Thursday, April 29, 2010

Guy-Candy and the Moment of Truth

I just returned from a short jaunt to Orlando. My day-job business requires me to go up there for a night every two months, but this time I spent two nights and mixed in a little pleasure. The Man came with me and we saw 30 Seconds to Mars at the House of Blues (I know, you’re jealous bwahahaha). I luuuuurve 30 Seconds to Mars – their music. I never really paid attention to the actual band and its members. I was very impressed. One of the best shows I’ve ever been to!
Jared Leto

What I didn’t realize is lead-singer Jared Leto is an actor. I was so impressed with his showmanship, I did a quick Google check today and without the pink Mohawk and make-up, his pretty-boy face was slightly familiar. I like him better as lead-singer. He rocked the show last night! The House of Blues is a small venue and he took advantage of it for crowd involvement. He even body-surfed right over to where I stood and I helped him up on the little platform right in front of me. Yeah, I feel like a giggly school girl.

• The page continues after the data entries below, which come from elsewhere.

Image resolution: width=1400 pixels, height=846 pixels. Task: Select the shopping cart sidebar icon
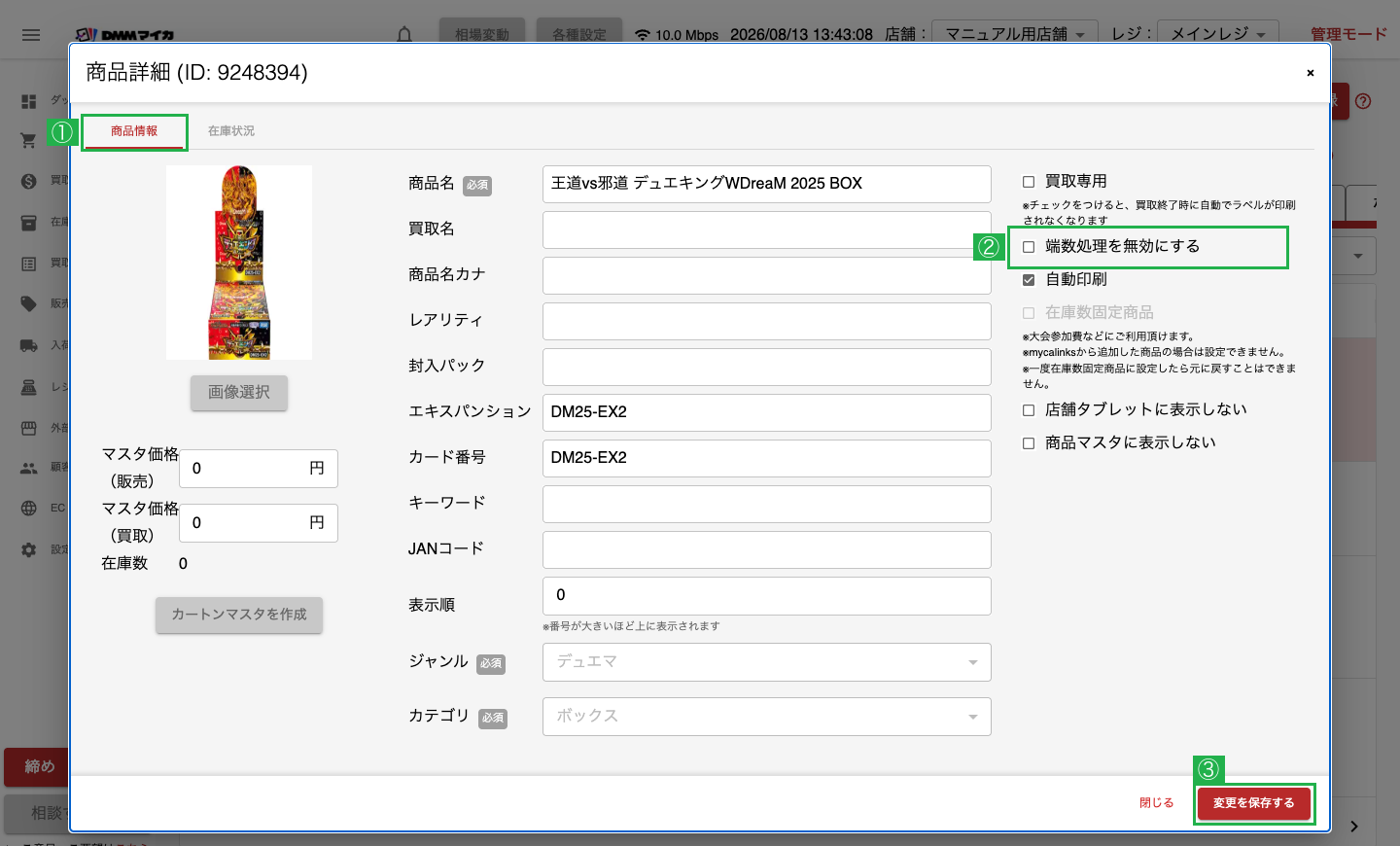29,141
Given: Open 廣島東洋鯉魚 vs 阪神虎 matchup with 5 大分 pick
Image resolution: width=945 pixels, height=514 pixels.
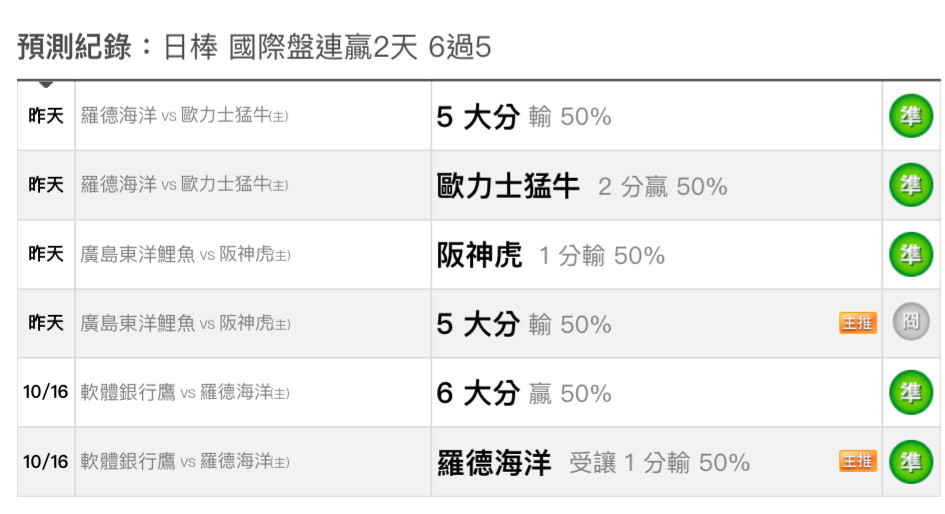Looking at the screenshot, I should pyautogui.click(x=186, y=324).
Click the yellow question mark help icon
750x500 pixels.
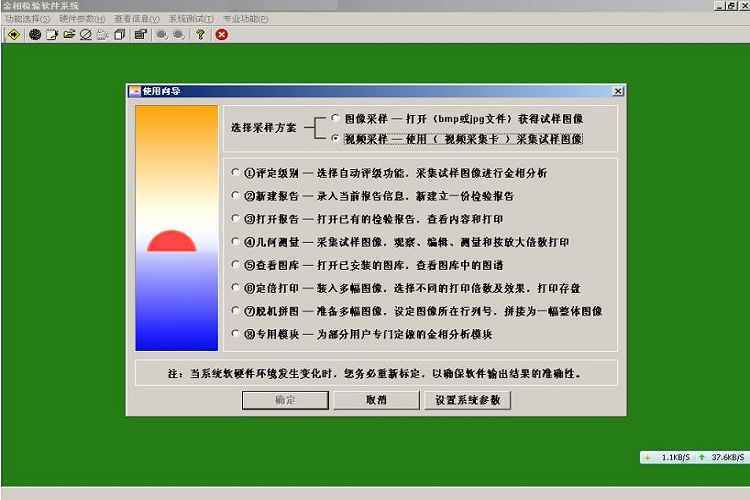pos(200,34)
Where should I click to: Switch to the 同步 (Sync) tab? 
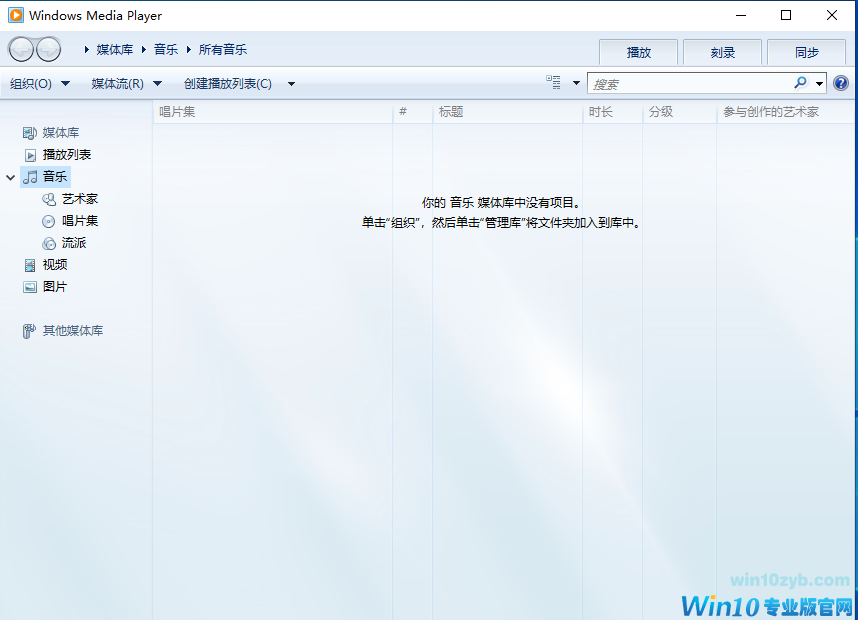tap(806, 51)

Talking about school girls… We were among the oldest in the crowd. Most others even close to our age were there with their daughters. And there were lots of screaming girls. A girl behind me – she couldn’t have been more than 15 or 16 – kept yelling, “I love you, Jared!” Guess what I found out today? He’s MY age!!! So, that’s kind of gross for her. Does she realize he could be her father????

William Levy - Delish!
It’s been a long time since I’ve had a real crush on a celebrity. Recently, though, I discovered William Levy. Yeah…YUM!!! Now I may have to add Jared Leto. Watch out for him and 30 Seconds to Mars – with that kind of musical talent and the ability to work the crowd like that, they’ll be HUGE before long.

Our hotel room was just above the pool of a resort-style complex that Orlando is famous for (everybody is there on vacation). There were lots of people sitting by the pool and, of course, many were reading. I had the thought of how weird it would be to someday see someone reading my book.

A little while later, I received an email from an FWA friend and she mentioned another self-pubbed author whose wife was recently at the doctor’s office and saw a guy reading her husband’s book. And my friend said, “How cool would that be?!”

So I started thinking about it even harder and a couple different scenarios played out in my head.

Scenario #1
Me: Hey, is that a good book?
Reader: Yeah, it’s awesome! I can’t put it down.
Me: Do you know the author?
Reader: No. She’s new.
Me (holding out hand): Well, now you do.

And we proceed to talk about how great my book is and I sign it.

Scenario #2
Me: Are you enjoying the book?
Reader (making a face): No, it’s crap. Terrible writing, no plot and the characters are boring. I don’t even know if I can finish it.
Me: Bolts out of there before the dam of tears bursts.

I’m such a baby. I’d really want to know more specifics. Maybe that person doesn’t read my genre. Maybe they were expecting something else. Maybe they don’t read English. Or maybe I could glean useful feedback to improve my writing. But no, I would run, hide and cry.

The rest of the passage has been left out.